Composta da una dozzina di responsabili e funzionari tecnici provenienti da Lombardia, Canton Ticino, Land Tirolo e Baviera, la delegazione è stata accompagnata da esperti del servizio bacini montani diretto da Antonio Manica. Visite tecniche organizzate in Primiero (Cismon, Val Serena e torrente Canali) e Valsugana (Borgo, Roncegno, Levico, Caldonazzo).

Visitata e illustrata anche la Centrale Unica di Emergenza. I territori alpini e prealpini della Comunità di Lavoro Arge Alp presentano da molti punti di vista problematiche simili.

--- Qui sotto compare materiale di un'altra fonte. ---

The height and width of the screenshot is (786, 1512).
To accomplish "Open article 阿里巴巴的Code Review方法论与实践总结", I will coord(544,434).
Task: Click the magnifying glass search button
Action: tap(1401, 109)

Per questo il progetto “Dissesto idrogeologico nell’arco alpino e prealpino: previsione e gestione dell’emergenza” curato dal Canton Ticino (uno dei 10 membri della Comunità di Lavoro), ha riscosso particolare interesse.

Lo scambio di esperienze è, infatti, uno dei pilastri su cui si fonda la Comunità Arge Alp. Le opere di sistemazione del torrente Cismon, in Val Serena e sul torrente Canali, le modalità di montaggio delle barriere mobili antiesondazione a Borgo Valsugana, la valorizzazione ai fini idraulici delle paludi di Roncegno insieme alla riqualificazione del Brenta Vecchio, così come la visita al cantiere che si sta occupando di sistemazione del Rio Maggiore a Levico Terme e nel tratto iniziale del fiume Brenta a Caldonazzo, sono state molto apprezzate dai tecnici del settore provenienti da Lombardia, Tirolo, Canton Ticino e Baviera.

Anche l’illustrazione di potenzialità e caratteristiche della Centrale Unica di Emergenza del Trentino ha destato particolare interesse. Il valore storico e paesaggistico dell’Orrido di Ponte Alto sul Fersina ha colpito i responsabili e funzionari tecnici della delegazione di Arge Alp.